§ WORK TASK
How many lines in these records hold the string "will"? State only that number.

═══ RECORD EXCERPTS

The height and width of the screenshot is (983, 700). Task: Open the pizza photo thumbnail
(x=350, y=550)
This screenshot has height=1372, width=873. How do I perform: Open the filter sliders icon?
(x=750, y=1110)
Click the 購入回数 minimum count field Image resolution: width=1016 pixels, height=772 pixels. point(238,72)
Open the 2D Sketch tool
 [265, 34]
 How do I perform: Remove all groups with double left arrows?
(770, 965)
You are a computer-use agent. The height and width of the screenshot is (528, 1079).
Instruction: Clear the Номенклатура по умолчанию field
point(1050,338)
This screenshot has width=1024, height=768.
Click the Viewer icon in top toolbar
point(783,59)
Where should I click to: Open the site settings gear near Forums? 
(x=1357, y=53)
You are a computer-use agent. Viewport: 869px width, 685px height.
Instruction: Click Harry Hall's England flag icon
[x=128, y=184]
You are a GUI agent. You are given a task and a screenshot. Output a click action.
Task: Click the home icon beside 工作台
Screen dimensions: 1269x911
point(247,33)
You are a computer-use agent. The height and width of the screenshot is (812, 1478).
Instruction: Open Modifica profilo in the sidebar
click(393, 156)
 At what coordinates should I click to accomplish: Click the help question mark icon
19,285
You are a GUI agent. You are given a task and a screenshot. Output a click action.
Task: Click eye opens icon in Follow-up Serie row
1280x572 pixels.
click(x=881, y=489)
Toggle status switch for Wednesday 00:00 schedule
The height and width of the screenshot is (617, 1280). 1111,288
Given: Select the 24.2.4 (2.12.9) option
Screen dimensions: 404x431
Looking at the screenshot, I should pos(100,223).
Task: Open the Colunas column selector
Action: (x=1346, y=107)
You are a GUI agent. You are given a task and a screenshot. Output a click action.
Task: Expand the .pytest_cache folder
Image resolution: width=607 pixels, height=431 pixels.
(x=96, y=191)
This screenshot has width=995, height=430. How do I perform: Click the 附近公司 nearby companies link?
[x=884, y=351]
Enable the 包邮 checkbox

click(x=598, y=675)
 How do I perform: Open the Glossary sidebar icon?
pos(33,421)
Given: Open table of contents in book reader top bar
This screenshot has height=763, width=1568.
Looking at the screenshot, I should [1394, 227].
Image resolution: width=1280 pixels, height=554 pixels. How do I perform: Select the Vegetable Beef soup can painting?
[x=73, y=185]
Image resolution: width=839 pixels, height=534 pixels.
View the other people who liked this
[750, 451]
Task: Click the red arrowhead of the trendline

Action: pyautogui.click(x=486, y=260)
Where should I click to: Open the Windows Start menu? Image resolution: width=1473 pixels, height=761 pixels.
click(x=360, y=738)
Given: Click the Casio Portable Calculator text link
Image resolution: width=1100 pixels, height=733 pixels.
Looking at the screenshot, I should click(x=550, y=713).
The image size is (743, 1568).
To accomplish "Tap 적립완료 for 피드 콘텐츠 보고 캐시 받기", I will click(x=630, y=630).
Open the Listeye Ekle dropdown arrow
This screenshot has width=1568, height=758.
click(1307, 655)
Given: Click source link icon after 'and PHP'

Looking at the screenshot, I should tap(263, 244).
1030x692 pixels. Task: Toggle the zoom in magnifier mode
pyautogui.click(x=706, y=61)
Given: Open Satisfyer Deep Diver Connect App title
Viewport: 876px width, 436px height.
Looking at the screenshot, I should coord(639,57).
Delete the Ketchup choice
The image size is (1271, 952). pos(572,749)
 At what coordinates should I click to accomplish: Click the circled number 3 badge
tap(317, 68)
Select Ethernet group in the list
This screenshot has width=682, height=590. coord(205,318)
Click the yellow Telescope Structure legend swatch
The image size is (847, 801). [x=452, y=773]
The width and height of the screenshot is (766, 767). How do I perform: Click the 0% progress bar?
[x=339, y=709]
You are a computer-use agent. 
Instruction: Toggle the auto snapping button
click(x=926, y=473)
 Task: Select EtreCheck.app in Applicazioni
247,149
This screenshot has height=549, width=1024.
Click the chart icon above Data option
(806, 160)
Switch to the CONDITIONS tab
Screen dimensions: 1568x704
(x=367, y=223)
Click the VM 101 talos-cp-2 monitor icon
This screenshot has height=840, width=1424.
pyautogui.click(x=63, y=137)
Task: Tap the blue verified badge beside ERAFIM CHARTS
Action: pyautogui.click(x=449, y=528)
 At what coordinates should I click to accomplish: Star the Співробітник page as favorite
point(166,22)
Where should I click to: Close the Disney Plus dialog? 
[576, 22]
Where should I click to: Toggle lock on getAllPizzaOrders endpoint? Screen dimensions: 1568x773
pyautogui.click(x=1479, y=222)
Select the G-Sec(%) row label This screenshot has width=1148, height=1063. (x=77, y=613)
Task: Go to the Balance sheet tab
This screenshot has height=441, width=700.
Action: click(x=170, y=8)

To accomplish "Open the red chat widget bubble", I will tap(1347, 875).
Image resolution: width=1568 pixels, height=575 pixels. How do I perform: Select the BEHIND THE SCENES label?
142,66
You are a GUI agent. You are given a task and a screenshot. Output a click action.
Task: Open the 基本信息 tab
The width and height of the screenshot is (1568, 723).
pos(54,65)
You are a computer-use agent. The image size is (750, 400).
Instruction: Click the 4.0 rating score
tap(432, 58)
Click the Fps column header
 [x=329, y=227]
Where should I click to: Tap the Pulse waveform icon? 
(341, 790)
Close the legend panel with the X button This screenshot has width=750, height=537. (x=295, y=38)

══════

§ COMPLETED TASK
2